Copy the lines of the records from the line containing "Task: Open more actions in the call controls" through the end of the records, leaving the pictures out of your answer.
-- BEGIN DATASET ENTRIES --
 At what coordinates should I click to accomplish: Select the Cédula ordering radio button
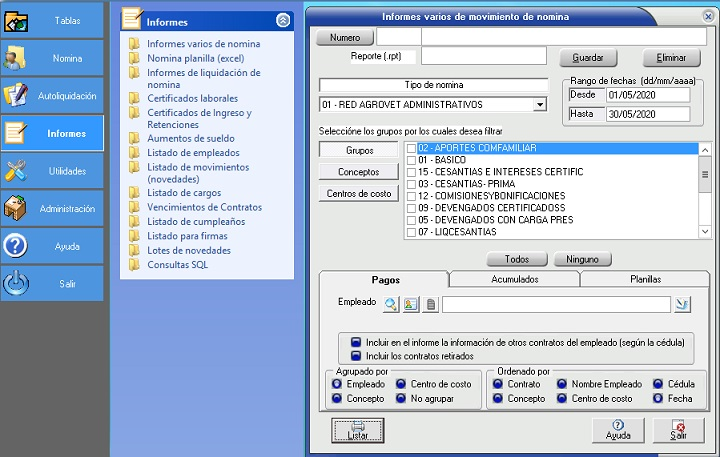(659, 383)
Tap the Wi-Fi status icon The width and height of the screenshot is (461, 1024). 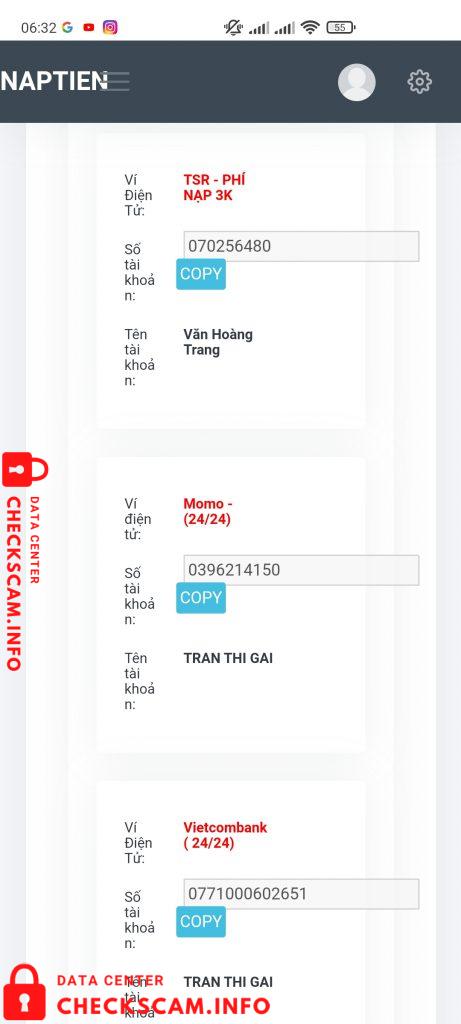point(310,27)
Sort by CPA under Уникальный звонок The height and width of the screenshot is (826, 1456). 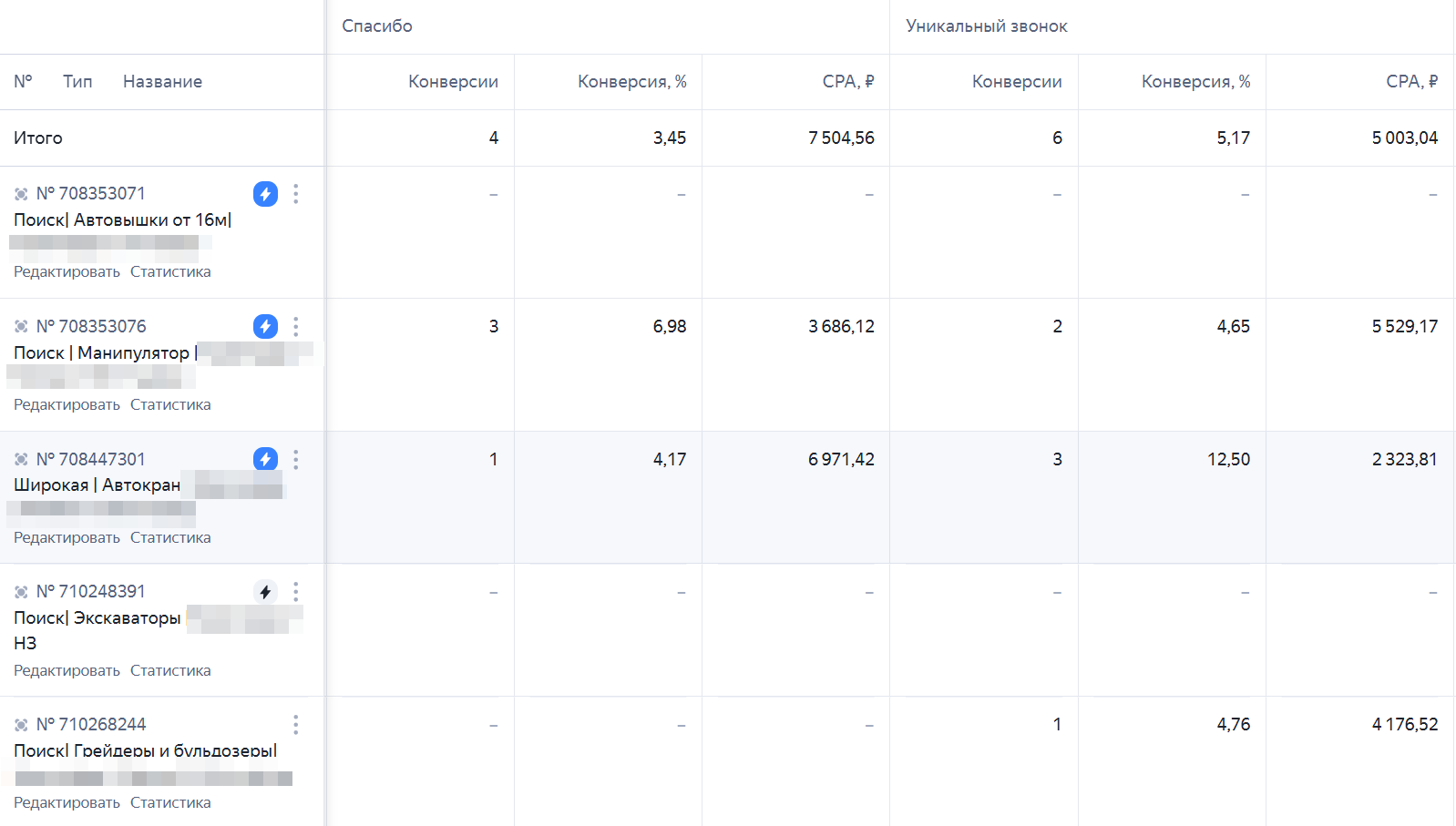(x=1411, y=82)
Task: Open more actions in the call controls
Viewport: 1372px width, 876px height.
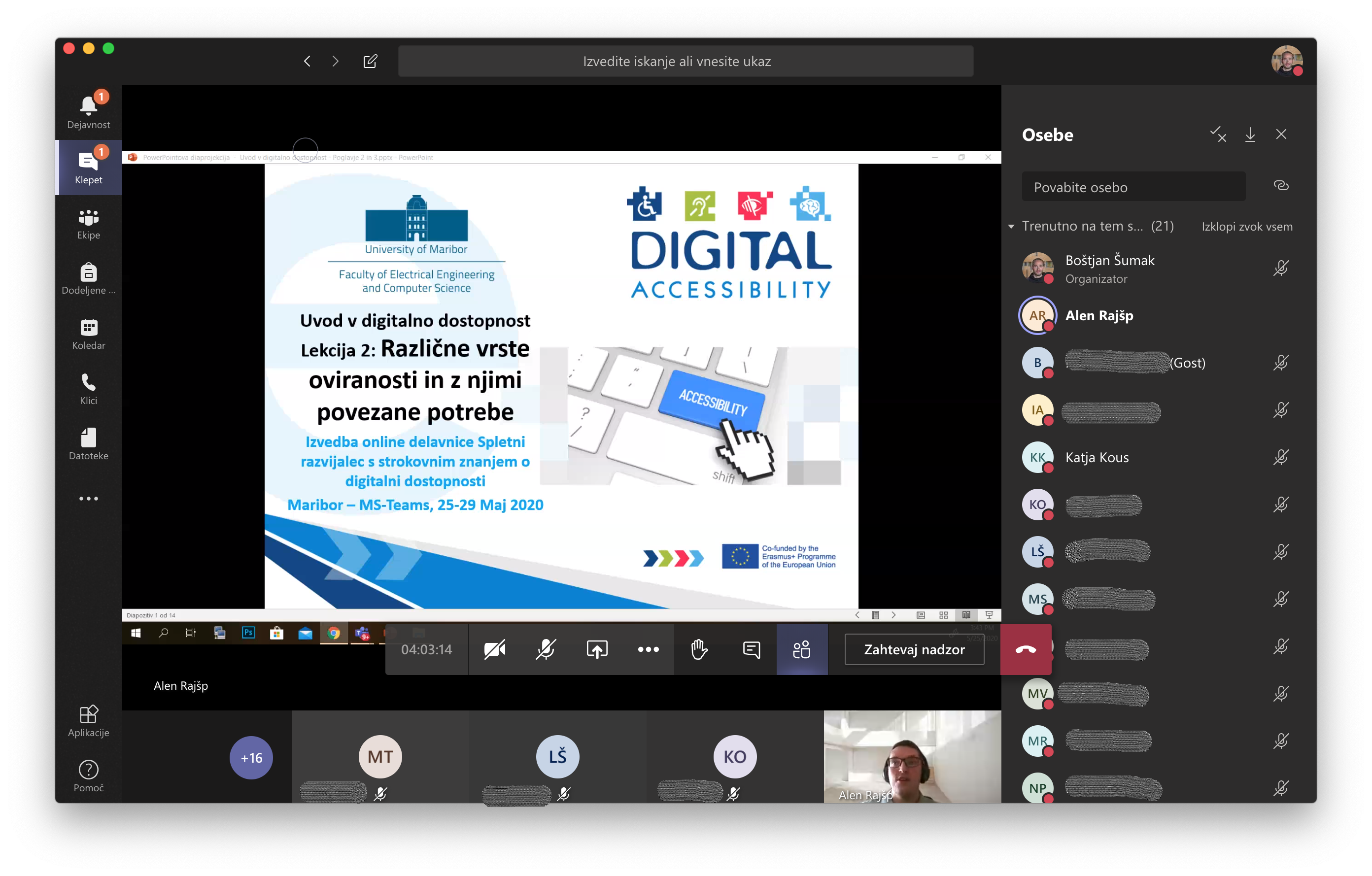Action: [649, 649]
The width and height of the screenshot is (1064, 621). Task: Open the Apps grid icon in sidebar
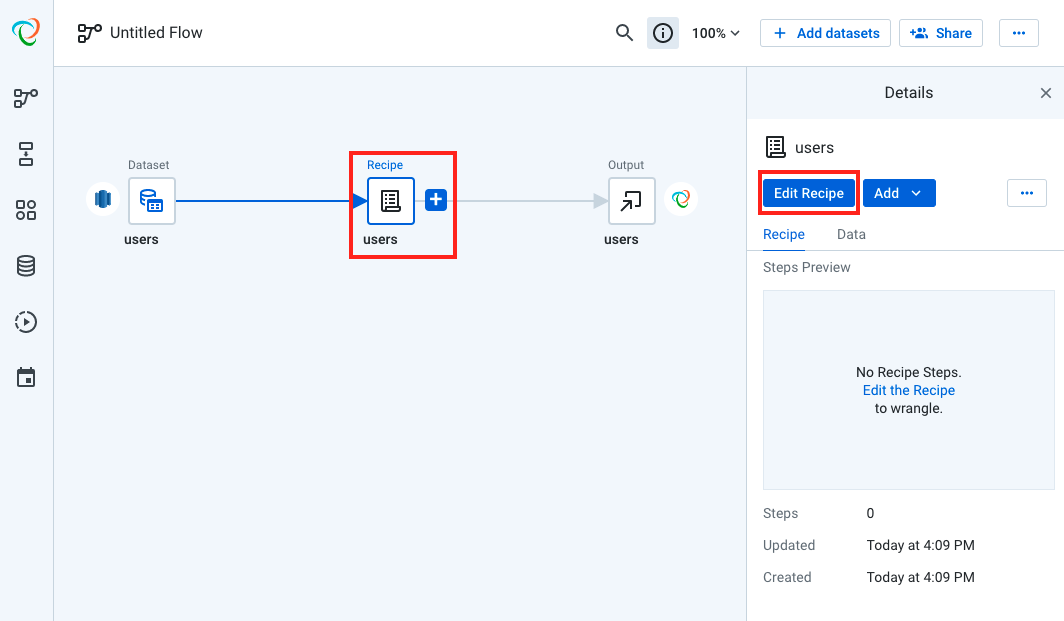click(x=25, y=210)
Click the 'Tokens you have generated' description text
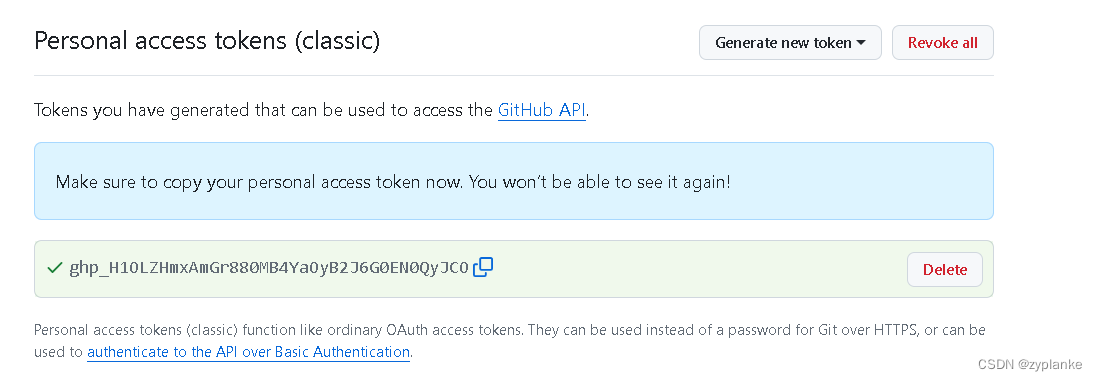Screen dimensions: 1097x381 (311, 110)
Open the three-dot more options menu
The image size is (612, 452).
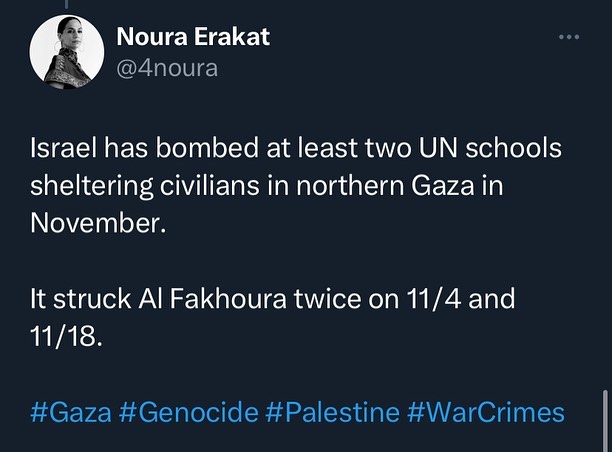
-- END DATASET ENTRIES --
◆ WRITTEN SOLUTION:
Task: Open more actions in the call controls
Viewport: 1372px width, 876px height.
Action: [649, 649]
The width and height of the screenshot is (1064, 621). Task: Open the Apps grid icon in sidebar
click(x=25, y=210)
Click the 'Tokens you have generated' description text
Screen dimensions: 1097x381 (311, 110)
Open the three-dot more options menu
The image size is (612, 452).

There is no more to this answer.